Every line from the start of the records below to the line containing "The height and width of the screenshot is (417, 800)." should be retyped exactly, that line included, and no others.

START EXTRACTED MATERIAL

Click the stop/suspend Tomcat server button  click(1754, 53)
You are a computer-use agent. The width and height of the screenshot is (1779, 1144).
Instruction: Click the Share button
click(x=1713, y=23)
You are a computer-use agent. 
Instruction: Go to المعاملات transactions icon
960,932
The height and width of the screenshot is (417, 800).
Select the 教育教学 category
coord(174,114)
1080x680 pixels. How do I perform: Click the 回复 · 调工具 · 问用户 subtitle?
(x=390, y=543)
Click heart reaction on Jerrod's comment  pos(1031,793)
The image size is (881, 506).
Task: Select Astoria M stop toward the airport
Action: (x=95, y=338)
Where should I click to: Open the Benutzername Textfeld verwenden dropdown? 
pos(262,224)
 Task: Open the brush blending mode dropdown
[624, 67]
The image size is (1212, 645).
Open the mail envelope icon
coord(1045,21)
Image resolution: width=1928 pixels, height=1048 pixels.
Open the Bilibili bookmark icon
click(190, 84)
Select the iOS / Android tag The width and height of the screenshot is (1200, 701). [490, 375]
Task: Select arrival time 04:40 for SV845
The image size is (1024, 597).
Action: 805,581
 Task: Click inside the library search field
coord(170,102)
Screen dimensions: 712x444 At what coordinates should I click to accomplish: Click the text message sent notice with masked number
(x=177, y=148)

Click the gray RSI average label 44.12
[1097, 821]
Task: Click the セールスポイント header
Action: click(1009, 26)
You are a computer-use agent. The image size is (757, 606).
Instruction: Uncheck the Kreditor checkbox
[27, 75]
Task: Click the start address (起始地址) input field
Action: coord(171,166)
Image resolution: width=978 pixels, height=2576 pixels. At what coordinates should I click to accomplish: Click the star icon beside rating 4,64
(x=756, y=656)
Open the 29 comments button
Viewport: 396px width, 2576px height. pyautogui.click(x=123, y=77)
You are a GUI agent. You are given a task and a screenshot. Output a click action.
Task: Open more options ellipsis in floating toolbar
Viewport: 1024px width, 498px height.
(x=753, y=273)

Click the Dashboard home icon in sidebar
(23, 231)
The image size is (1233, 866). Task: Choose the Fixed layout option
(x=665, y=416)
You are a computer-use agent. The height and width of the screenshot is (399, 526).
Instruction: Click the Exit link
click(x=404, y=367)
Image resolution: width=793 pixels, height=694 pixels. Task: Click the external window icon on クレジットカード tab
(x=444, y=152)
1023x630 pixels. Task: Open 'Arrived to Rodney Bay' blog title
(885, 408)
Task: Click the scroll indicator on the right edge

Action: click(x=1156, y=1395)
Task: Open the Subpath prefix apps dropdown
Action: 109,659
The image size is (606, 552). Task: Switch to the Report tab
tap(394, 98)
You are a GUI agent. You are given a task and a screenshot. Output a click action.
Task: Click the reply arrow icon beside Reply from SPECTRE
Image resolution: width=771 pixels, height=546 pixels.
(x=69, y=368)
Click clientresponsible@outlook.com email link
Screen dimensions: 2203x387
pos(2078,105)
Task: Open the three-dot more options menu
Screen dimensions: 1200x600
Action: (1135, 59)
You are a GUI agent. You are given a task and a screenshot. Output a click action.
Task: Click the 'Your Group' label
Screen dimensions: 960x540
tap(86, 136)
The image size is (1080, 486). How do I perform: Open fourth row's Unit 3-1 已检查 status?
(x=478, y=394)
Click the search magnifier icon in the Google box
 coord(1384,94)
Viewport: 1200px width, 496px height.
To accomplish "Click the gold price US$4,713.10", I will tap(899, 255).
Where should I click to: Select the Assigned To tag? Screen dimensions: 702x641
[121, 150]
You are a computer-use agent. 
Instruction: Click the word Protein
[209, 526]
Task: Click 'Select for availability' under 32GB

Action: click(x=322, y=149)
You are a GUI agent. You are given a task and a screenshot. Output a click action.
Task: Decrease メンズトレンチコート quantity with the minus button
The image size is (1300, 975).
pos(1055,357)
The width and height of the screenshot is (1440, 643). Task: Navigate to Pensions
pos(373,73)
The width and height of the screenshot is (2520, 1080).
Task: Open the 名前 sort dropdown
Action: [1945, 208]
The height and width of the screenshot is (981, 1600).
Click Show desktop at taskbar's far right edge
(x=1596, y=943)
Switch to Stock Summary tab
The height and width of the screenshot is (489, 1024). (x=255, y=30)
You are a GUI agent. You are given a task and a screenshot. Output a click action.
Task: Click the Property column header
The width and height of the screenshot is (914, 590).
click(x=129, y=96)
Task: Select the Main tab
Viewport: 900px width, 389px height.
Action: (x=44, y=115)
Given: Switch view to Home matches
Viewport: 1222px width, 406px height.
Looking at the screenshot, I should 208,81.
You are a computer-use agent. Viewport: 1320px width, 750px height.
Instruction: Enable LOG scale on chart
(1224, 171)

END EXTRACTED MATERIAL

### OUTPUT BELOW
Click the stop/suspend Tomcat server button  click(1754, 53)
You are a computer-use agent. The width and height of the screenshot is (1779, 1144).
Instruction: Click the Share button
click(x=1713, y=23)
You are a computer-use agent. 
Instruction: Go to المعاملات transactions icon
960,932
The height and width of the screenshot is (417, 800).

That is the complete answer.